Showing posts with label traitscape. Show all posts
Showing posts with label traitscape. Show all posts

Sunday, July 3, 2011

Traitscape of drought tolerance for Konza

One of the keys to understanding community assembly will be assembling traitscapes for communities and comparing them to global traitscapes. Earlier, I showed how we could assemble a nitrogen traitscape for Konza and compare that to the global distribution to show that the typical Konza species has higher foliar N concentrations and experiences higher N availability than the typical species at the global scale.

We're getting close to being able to do something similar for Konza, but for physiological drought tolerance. We're working to collect all the grass species of Konza and measure their psi-crit in order to compare them to the global distribution. We've only fully measured 28 of Konza's 86 species of grasses, but the patterns so far our interesting.

Part of the power of the traitscape is to understand inter- vs. intra-site importance of environmental variation. For drought, if we expect Konza to be more likely to experience frequent and severe drought than other grasslands of the world, you could expect to see the typical species be more drought tolerant than the global distribution. We can also look at the distribution of drought tolerance at a site and see how that compares to the global range. Means might be different, but if there is high spatial or temporal variability in water availability, a community could encompass a large part of the global range.

Expectations for Konza are a bit uncertain--it's a humid prairie (835 mm y-1 precip), but can experience severe droughts. Within site, there are dry habitats--south facing slopes with thin soils--and wet ones--seeps, riparian areas, and ditches.

The pattern?

So far the global mean psi-crit is -4.8 MPa. Konza? -4.5 MPa.

The global range is -1.4 to <-14 MPa. Konza? -1.8 to -13 MPa.

Here's the pattern of psicrit with leaf width (red = Konza species):


After 28 species, most of the global trait-space is covered. If anything, Konza might be underrepresented in fine-leaved, drought tolerant grasses. I haven't measured Agrostis hyemalis yet, but it's leaves are about 1mm across--we'll see how drought tolerant it is.

I think there's an amazing range of diversity in drought tolerance at a single site. Konza might be an exception, but the diversity in soil moisture availability at a site can be high.

One question that comes up is that if there can be such high diversity at a site, what are the differences in among sites? How important is drought tolerance in differentiating grasslands and contributing to gamma diversity?

Saturday, February 12, 2011

Comparing nutrient availability with traitscapes

An overlay of foliar N concentrations and nitrogen isotop ratios from the Konza flora (black) to a global dataset (gray).

One of the key questions for understanding plant community assembly is to understand the environments that species inhabit--not just the dominant species, but the hundreds of species that are only occasionally or rarely seen to the casual observer. Do the rare species mirror the more abundant species in their traits? Or are they rare because they are built for different environments?

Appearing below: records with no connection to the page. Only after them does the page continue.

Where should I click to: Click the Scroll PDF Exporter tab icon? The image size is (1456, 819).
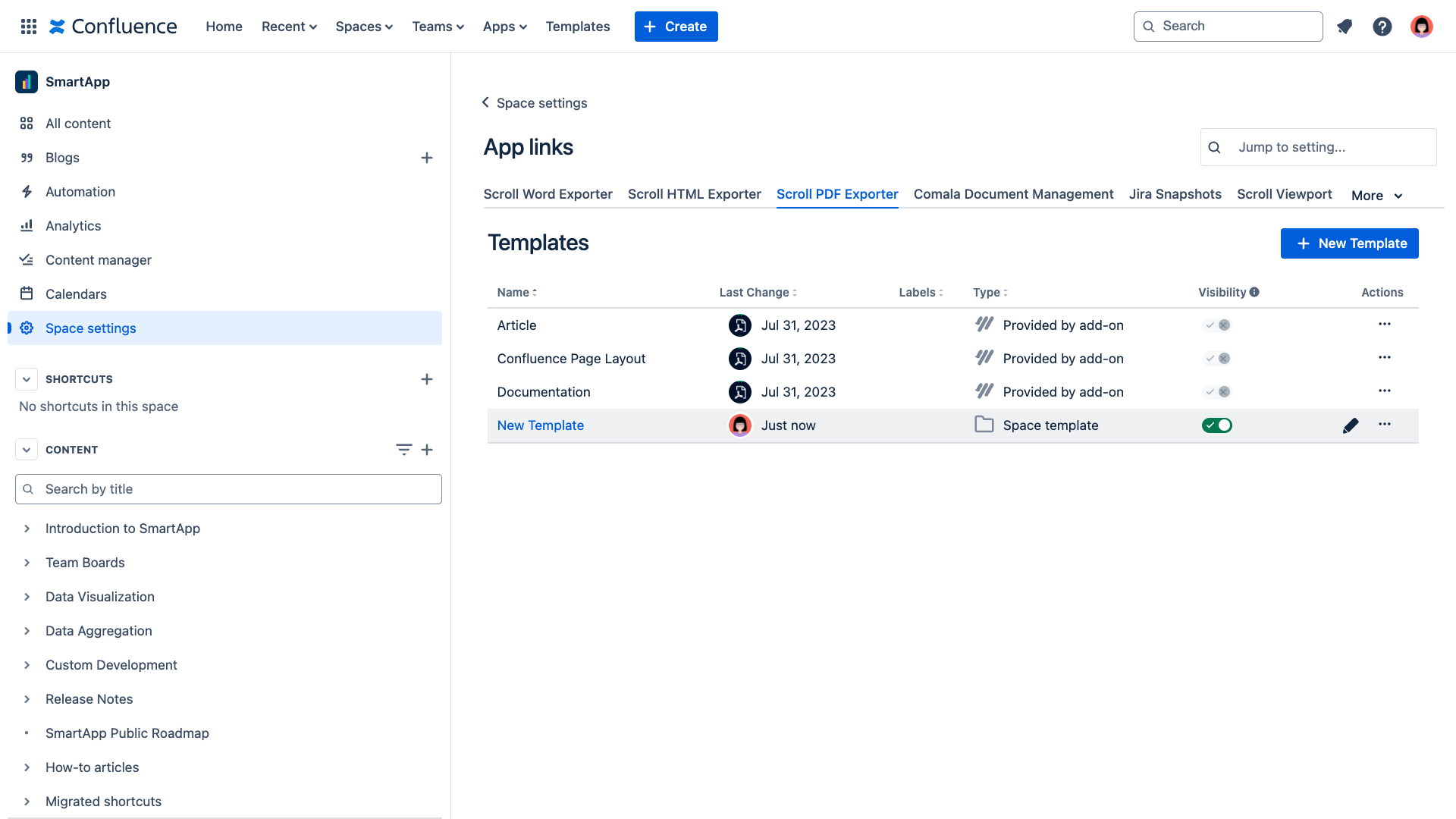[838, 194]
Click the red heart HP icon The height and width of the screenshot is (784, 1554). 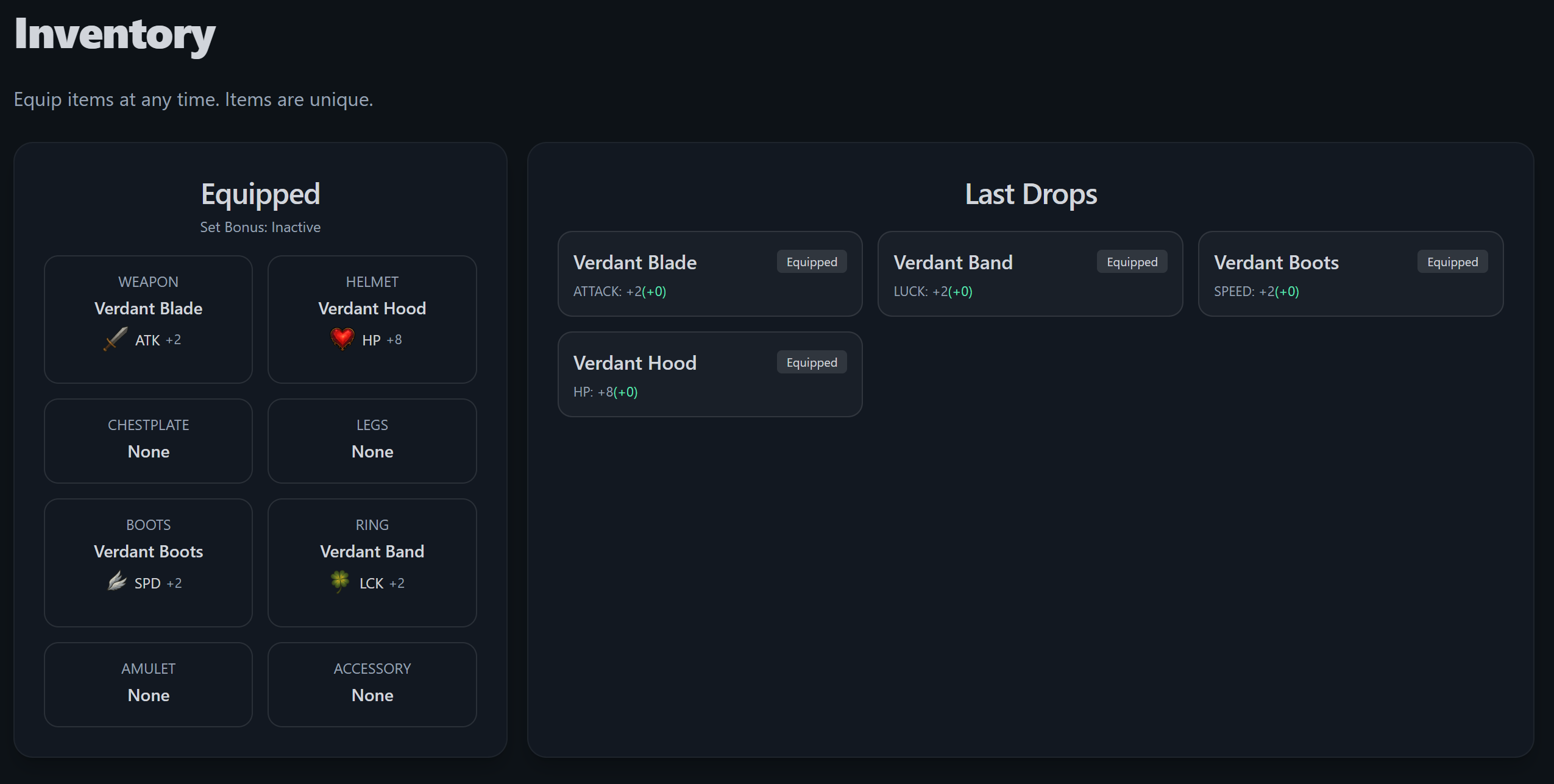coord(342,338)
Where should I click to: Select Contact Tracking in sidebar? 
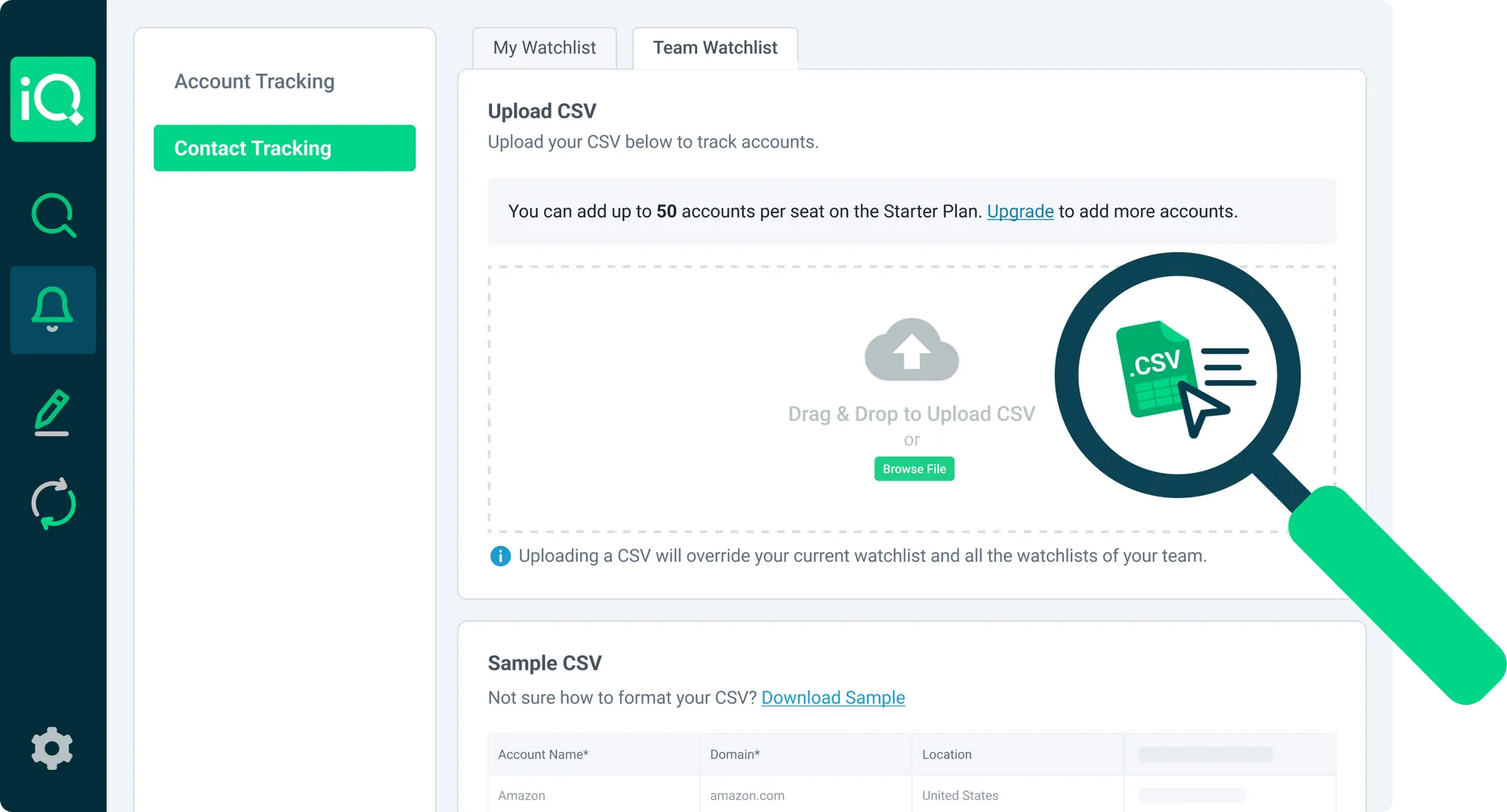(284, 148)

At Konza Prairie, there are over 500 herbaceous species. Over last 2 years we measured the leaves of over 400 species at Konza. One of the interesting patterns was examining the relationships between the leaf N concentrations and the foliar N isotopes. Together these two best reflect the N availability of the environment the plant inhabits. High N concentrations and high del15N generally mean that the plant is growing in an environment with high N availability.

Konza is considered a strongly N-limited ecosystem. The responses of aboveground productivity to N addition are some of the highest in North American grasslands--ANPP triples with N addition. Given this, at Konza, one thing that was surprising was how many species had really high N concentrations in their leaves. A fair number of species that didn't fix nitrogen had N concentrations over 40 mg g-1, or 4%. That's really high.

When you look at the flora as a whole, there were a lot of species that were found in high N availability sites. Edges of roads. Bison wallows. Places with high dung inputs. A lot of the diversity of Konza is likely maintained because of these high N availability sites.

When you look at Konza species by species the picture changes from one dominated by severe N limitation to one with a broad spectrum of N availability.  In fact, we could compare Konza to the rest of the world with a global dataset on foliar N and N isotopes. Not only do many of the species occupy high N availability sites at Konza, but the typical species at Konza actually occupies areas of higher N availability than the "rest of the world".

The analysis of traits across a broad portion of a flora--the community's traitscape--is not novel, but definitely an undersubscribed approach. As we build more global datasets and measure more and more species, a lot more insight to how communities are constructed and florae assembled will come into new light.